Her new book Land of the Well walks the line between reality and delusion, between treachery and trust.
Here's an extract from the book:

Sampurna Chattarji\'s book walks the line between reality and delusion, between treachery and trust.
It was Goa in the monsoon. What did you expect, it was beautiful. The boy was not alone. Expensive gliders on his feet, a Hawaiian shirt with too many colours on his back, the boy with the tidy hair tagged behind his mother and father. At seventeen, it made the boy ashamed to be seen with his parents, but what choice did he have? He had done well in the school-leaving examinations, his parents were proud of him and this was their reward. A holiday in Goa, in the monsoon. It occurred to the boy, with an accompanying pain in his chest, that if they really
meant to reward him, they could have sent him off alone. But when had they ever let him alone? The boy thought of humiliating metaphors to liken his condition to. A baby duck, walking with small, fast, intently worried steps behind mamma duck. A strolley, attached to an imperious hand, at Papa's well-heeled heels.

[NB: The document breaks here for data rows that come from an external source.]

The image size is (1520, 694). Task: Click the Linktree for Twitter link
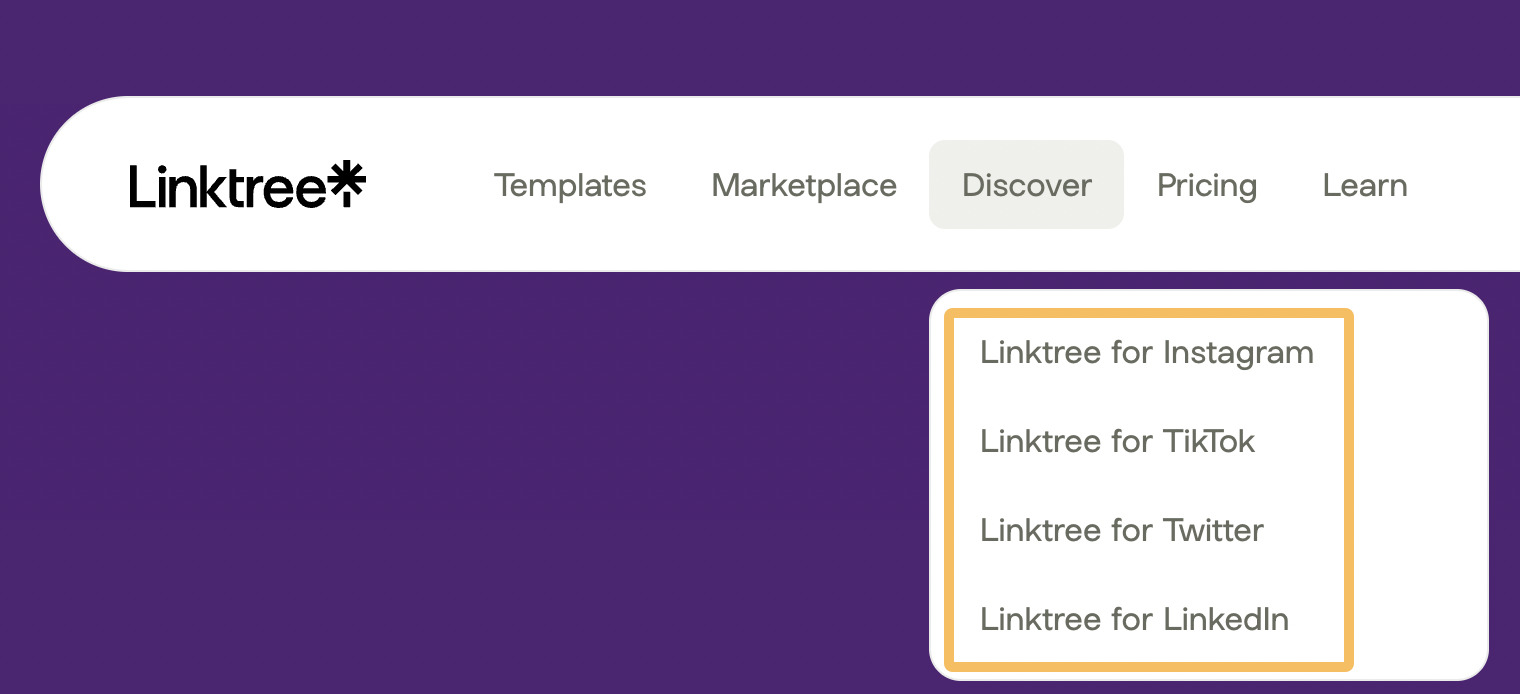click(1121, 530)
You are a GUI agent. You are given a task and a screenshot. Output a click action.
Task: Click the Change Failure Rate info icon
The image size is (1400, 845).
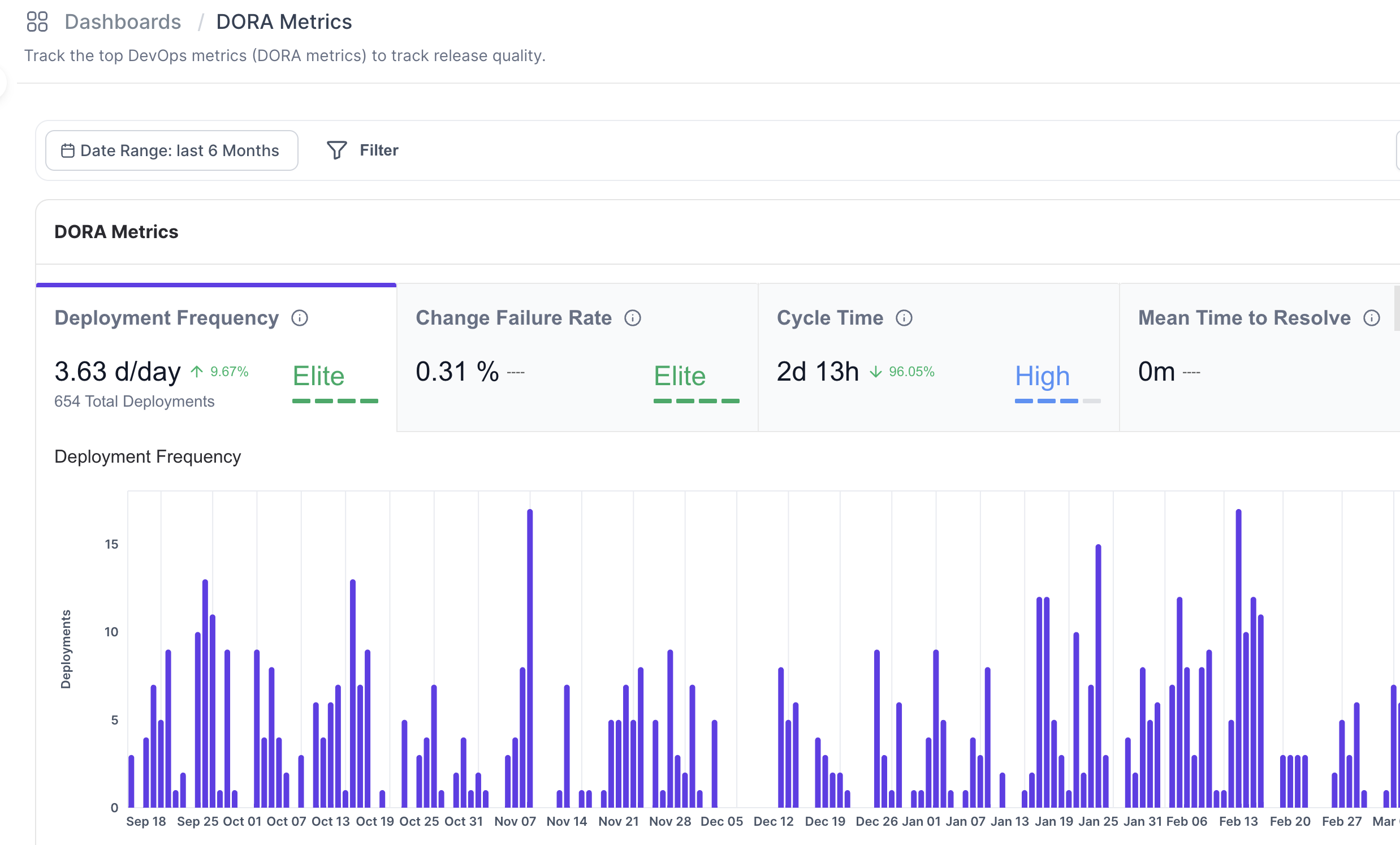tap(632, 318)
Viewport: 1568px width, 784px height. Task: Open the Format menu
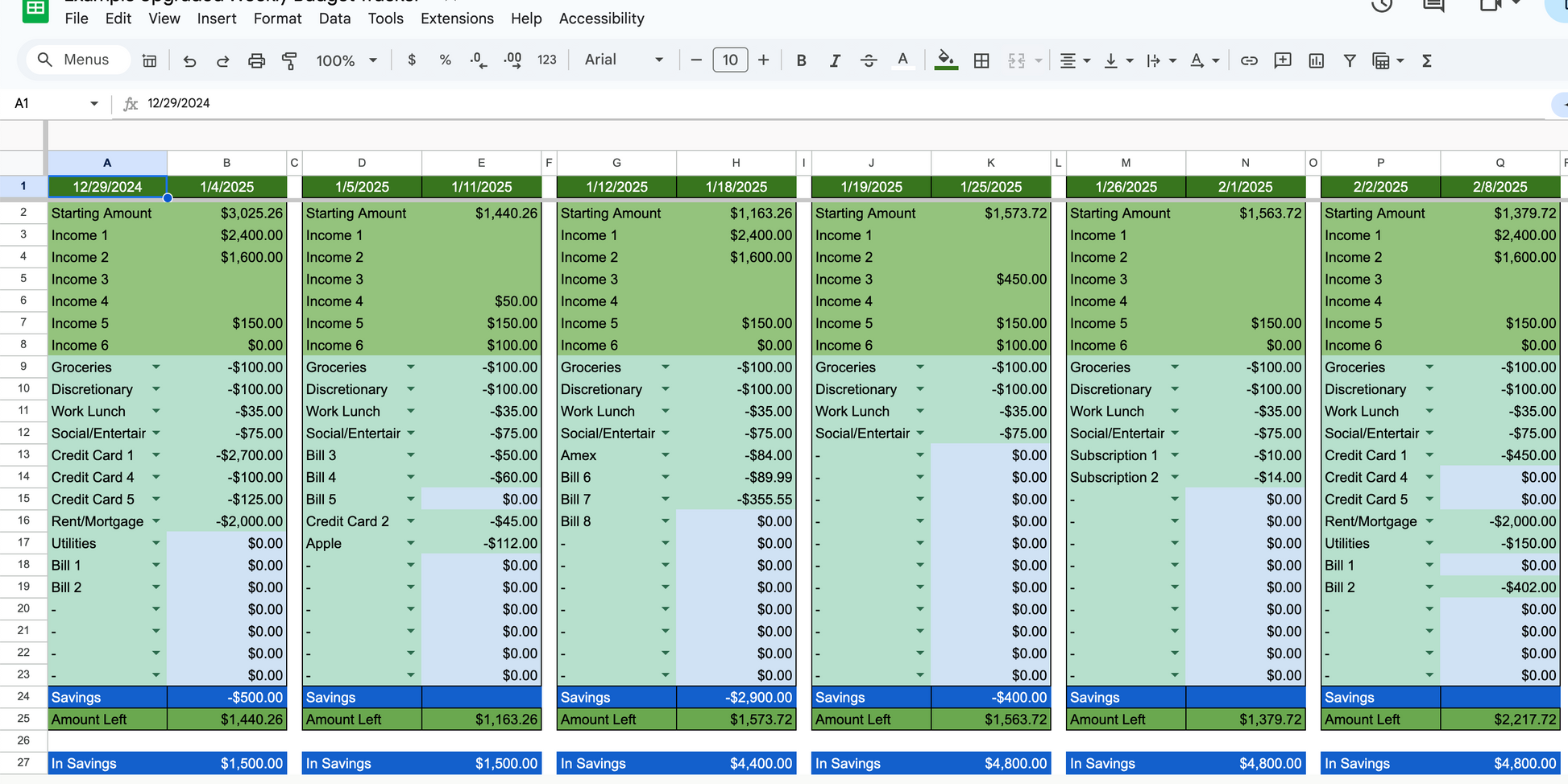(x=277, y=19)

The boy knew his parents knew a shameful thing about him. He was top of his class, had been all his life, he was going to Princeton to study engineering or law, no expenses spared, the scholarship was merely about prestige, not money. All this was known, along with the small fact that the boy had no friends. Classmates who borrowed his meticulous, missing-nothing notes, hoping to achieve the same miraculous results as he did by cogging them, yes. But friends, not one. As for girls, the boy knew his parents were relieved that he was a failure with the girls. Enough time for all that later, they must have thought, if they thought about it at all. For the boy, the knowledge of his failure with the girls was sharp, unmerciful. He didn't know what one said to girls, how one could be easy the way the popular boys in class were. He never talked to them, he couldn't. They thought he was arrogant. They gave him openly derisory looks, threw snide comments his way, but most often they completely and instinctively ignored him. If it weren't for
the beaming eye of the teacher in every class, shining on him with all the pride and joy in a star pupil, picking him out for all the special tasks, the impossible tasks, pinning on his frame badge upon badge of approval, the boy would have felt invisible.

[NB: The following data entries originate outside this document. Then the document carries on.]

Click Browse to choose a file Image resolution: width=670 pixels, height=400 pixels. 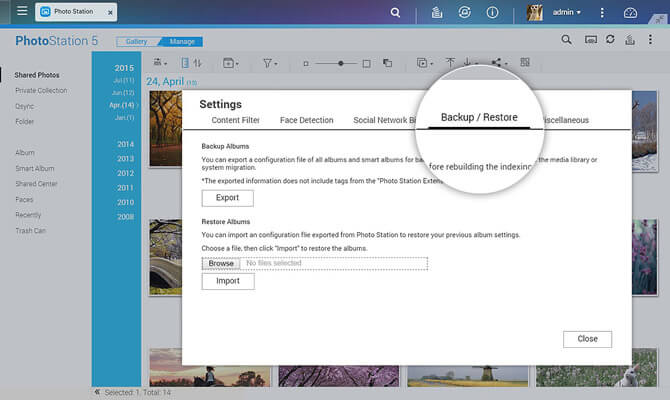point(221,263)
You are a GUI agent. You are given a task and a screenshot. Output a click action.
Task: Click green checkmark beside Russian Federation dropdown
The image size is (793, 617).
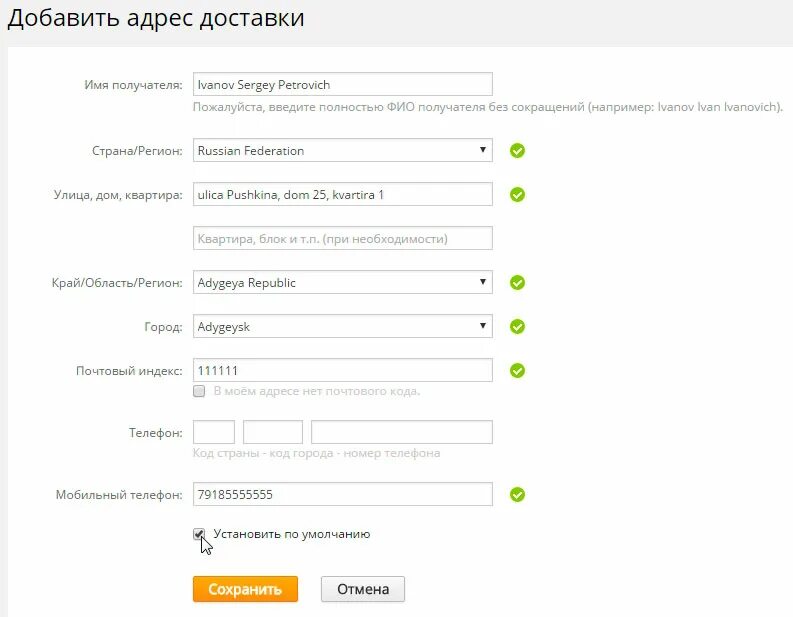[x=517, y=151]
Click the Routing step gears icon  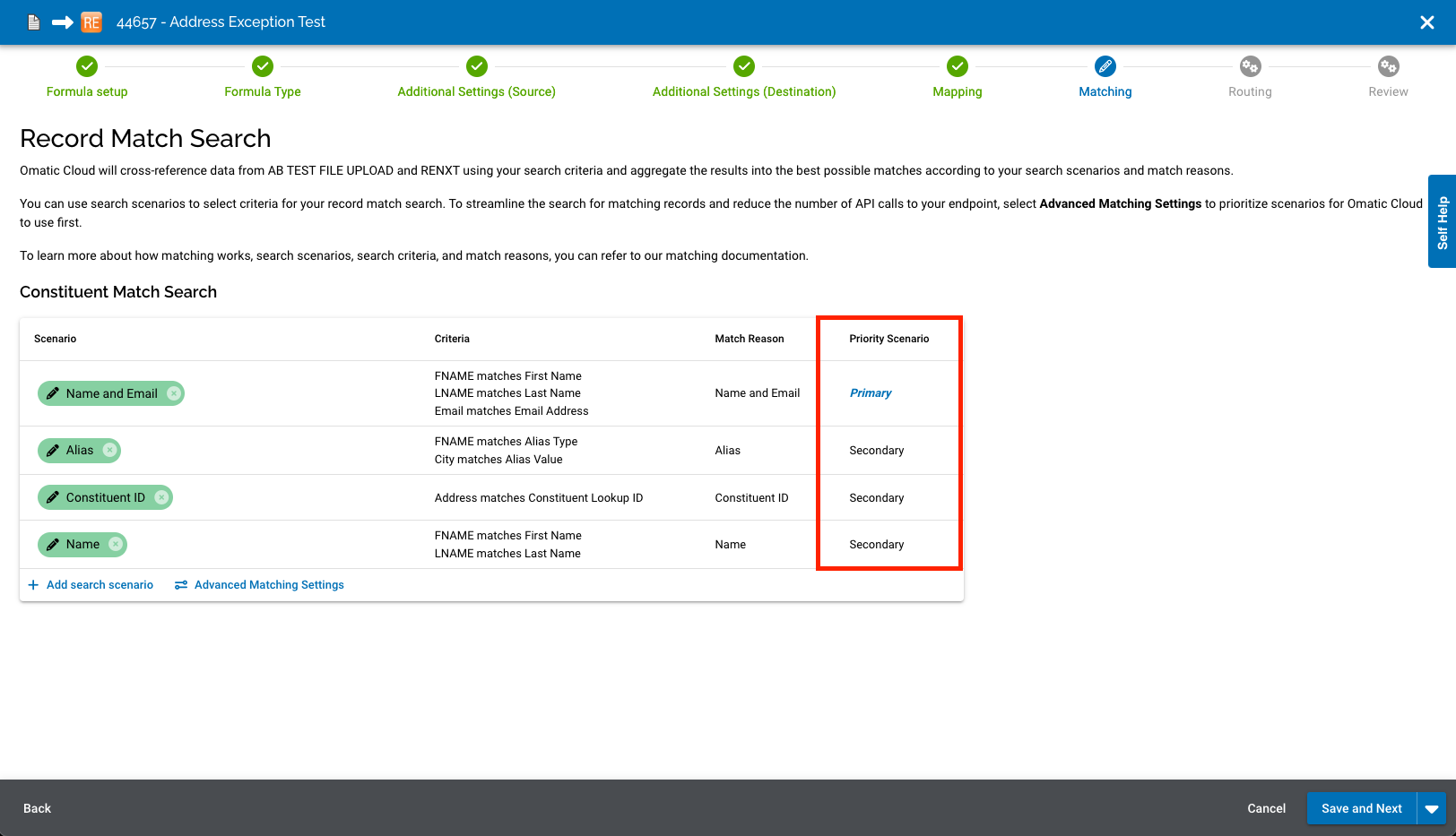coord(1250,66)
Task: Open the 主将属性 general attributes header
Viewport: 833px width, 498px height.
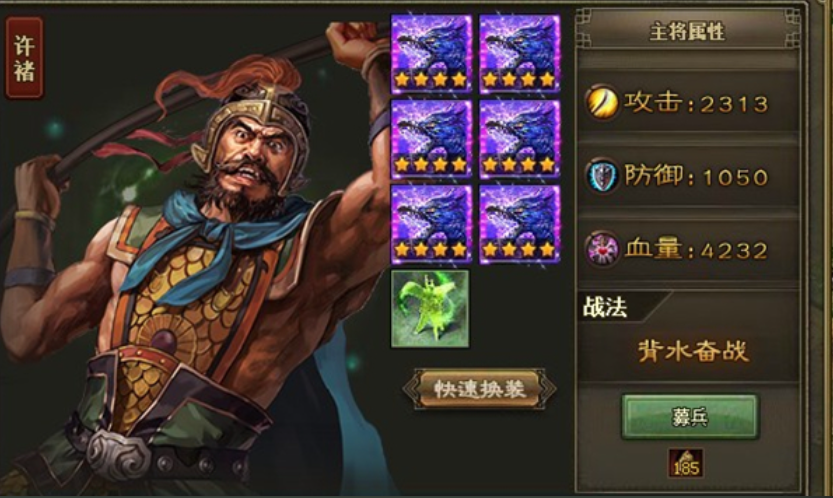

He knew he was not ugly. It had occurred to him once that the cause of all this avoidance, this social inability might be his unshakeable ugliness. He had studied himself coldly, carefully, in the mirror. He was tall, five feet ten inches. He was lean, sixty kilos. He didn't suffer from acne.
His skin was blemish-free, his nose was straight, his eyes dark, his eyelashes manly, his mouth well formed. His chin was nothing special, but it wasn't weak. His torso and arms were not muscular but they were smooth and firm and free of hair. The boy had the idea that girls did not like hairy men. As always, in these matters, he was wrong.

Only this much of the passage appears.